As Narendra Modi government is rolling out various initiatives to accelerate growth and ameliorate the standard of living of the 1.2 billion people, Sameer Kochhar’s new book titled Defeating Poverty: Jan Dhan and Beyond should be an eye-opener for policymakers of yesteryears as well as those at the helm right now. While poverty eradication has been a national priority since the day India attained Independence, the country still has about 300 million people surviving on subsistence income. The book analyses what were the shortcomings of various macroeconomic policies of the past six decades—be it government’s expensive welfare schemes or those pertaining to banking and financial inclusion, or even the industrial and agriculture policies—and makes specific recommendations on the way forward. While releasing the book in New Delhi, Minister for Urban Development, Housing & Urban Poverty Alleviation and Parliamentary Affairs, M Venkaiah Naidu, endorsed the author’s view that a multi-pronged strategy was needed to root out poverty. Jan Dhan along with other flagship schemes–Make in India, Smart Cities, Swachh Bharat, Digital India and Skill India, will help in addressing poverty. “Modiji’s aim is to empower all Indians. If you have to eradicate poverty, you have to create wealth.… Whatever development scheme we have, we need to ensure that it is better targeted,” Naidu said. “Stability coupled with ability will bring prosperity.”
While policymakers were targeting to attain the financial inclusion goal in five years, Naidu said the Prime Minister insisted that it should be attained in one year through launch of Jan Dhan in a mission mode. “Within seven weeks, seven crore new bank accounts were opened. Where there is a will, there is a way,” he said referring to the initial success of Jan Dhan. In this context, the book assumes importance as it examines the viability of Jan Dhan in a pragmatic manner and goes on to suggesting solutions.
Yashwant Sinha, former Union Finance Minister, says the book provides “valuable policy insights” on what are the problems that Jan Dhan can confront and how it ought to be addressed. “The book evokes a thought process on how to integrate the three things – social inclusion, financial inclusion and digital inclusion – to address poverty. In the past, these were viewed in isolation and never thought to be a part and parcel of a poverty alleviation programme. When one retrospects on why poverty eradication has fallen short of expectations, one cannot disagree with the author’s views,” says Sinha, also former Chairman of Parliamentary Standing Committee on Finance.
While lauding the initiatives taken by the Modi government, Sinha appreciates the author for not just stopping at pointing out potential problems in the Jan Dhan scheme but also making a host of specific recommendations in the concluding chapter that not just focuses on Jan Dhan but also touches upon small businesses, rural and urban livelihood, healthcare and sanitation. “This makes the book even more comprehensive in suggesting ways of defeating poverty,” he says.

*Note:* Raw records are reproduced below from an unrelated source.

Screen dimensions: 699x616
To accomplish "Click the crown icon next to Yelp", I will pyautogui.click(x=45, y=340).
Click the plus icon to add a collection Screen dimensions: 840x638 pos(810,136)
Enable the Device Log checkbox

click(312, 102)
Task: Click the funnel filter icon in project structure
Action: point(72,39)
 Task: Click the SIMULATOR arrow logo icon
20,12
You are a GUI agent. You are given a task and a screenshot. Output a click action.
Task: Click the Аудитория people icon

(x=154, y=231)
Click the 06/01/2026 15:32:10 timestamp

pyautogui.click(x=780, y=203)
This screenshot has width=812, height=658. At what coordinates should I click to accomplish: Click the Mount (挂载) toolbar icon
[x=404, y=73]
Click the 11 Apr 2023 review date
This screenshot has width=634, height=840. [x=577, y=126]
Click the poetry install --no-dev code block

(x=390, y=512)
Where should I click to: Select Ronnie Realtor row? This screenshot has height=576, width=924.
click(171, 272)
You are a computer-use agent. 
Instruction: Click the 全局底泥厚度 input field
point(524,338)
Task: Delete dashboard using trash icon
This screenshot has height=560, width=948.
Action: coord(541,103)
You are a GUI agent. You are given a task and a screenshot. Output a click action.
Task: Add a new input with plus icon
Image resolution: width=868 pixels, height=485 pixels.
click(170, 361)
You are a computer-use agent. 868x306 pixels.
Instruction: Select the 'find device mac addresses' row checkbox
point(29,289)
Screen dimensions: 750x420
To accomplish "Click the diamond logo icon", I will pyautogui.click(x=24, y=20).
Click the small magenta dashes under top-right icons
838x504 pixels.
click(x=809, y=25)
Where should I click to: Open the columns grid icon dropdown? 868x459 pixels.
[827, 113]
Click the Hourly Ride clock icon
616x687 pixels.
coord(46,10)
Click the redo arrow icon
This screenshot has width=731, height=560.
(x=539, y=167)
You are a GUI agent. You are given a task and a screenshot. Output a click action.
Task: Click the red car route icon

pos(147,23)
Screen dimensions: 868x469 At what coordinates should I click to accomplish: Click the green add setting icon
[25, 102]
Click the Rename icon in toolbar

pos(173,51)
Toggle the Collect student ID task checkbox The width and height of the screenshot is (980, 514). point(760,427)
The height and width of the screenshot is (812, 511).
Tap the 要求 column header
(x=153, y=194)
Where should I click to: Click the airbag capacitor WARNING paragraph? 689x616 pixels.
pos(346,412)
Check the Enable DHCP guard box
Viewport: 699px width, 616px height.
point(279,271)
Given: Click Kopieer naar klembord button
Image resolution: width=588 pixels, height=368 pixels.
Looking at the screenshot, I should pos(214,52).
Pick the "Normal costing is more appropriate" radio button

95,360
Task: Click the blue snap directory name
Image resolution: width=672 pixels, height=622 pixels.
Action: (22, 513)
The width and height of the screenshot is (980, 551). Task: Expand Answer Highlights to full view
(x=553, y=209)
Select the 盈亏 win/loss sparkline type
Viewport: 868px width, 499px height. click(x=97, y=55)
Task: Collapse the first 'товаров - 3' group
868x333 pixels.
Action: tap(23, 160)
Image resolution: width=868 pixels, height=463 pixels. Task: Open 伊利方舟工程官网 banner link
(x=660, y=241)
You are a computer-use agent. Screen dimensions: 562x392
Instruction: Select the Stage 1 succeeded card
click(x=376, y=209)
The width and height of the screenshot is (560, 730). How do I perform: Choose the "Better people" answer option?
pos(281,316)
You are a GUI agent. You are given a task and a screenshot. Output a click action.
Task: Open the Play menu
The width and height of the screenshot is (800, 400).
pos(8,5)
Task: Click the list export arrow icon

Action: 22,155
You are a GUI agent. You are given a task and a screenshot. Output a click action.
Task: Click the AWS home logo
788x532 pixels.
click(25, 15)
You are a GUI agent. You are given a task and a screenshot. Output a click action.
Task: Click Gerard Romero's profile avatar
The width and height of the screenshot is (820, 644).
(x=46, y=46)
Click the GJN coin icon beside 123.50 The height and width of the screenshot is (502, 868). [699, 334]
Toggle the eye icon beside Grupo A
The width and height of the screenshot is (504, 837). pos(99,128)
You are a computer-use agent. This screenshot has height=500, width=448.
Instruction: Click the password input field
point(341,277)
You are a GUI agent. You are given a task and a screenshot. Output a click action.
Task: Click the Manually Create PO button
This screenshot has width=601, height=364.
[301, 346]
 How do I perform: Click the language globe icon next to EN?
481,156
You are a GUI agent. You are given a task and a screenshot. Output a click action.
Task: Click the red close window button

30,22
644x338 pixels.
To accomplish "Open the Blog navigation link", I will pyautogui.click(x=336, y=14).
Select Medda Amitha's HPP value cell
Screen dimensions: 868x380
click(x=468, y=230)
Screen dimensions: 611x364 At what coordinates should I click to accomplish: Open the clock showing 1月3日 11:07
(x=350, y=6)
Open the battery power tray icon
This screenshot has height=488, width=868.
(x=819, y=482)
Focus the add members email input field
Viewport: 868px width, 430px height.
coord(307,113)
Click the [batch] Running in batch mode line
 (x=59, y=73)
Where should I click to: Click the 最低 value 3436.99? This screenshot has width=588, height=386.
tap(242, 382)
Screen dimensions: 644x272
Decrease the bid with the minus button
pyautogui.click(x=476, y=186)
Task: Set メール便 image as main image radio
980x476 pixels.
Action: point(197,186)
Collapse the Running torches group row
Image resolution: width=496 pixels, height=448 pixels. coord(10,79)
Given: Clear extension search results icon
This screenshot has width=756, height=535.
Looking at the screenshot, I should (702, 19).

In his foreword, C Rangarajan, former Governor of the Reserve Bank of India and former Chairman of the Economic Advisory Council to the Prime Minister, says the book is “both timely and relevant”. “The main message coming through from the book is that for financial inclusion to succeed, it must be integrated with other programmes relating to poverty alleviation. It cannot be a standalone exercise. Sameer has made an important contribution to the discussion on financial inclusion by emphasising this link,” he said adding policymakers must continue to follow two-fold strategy of helping the economy to grow fast and attacking poverty directly through poverty alleviation programmes and financial inclusion can play an important part in this. The book provides “an in-depth analysis of various critical issues that need to be addressed in this process”.
Speaking in unison with Kochhar’s views, Competition Commission of India Chairman Ashok Chawla, said: “Mere opening of no-frills accounts is statistical inclusion. For financial inclusion, you need a holistic approach.” As pointed out in the book, Chawla said, there was a need to increase credit flow through non-banking finance companies. With caps on lending rates and floors on deposit, microfinance institutions stand at a juncture marked with uncertainty, he said. “Relevant chapters in the book offer several choices to policymakers.” The book urged the CCI to look at savings bank interest rate cartelisation. The CCI has responded by asking banks to look into the matter.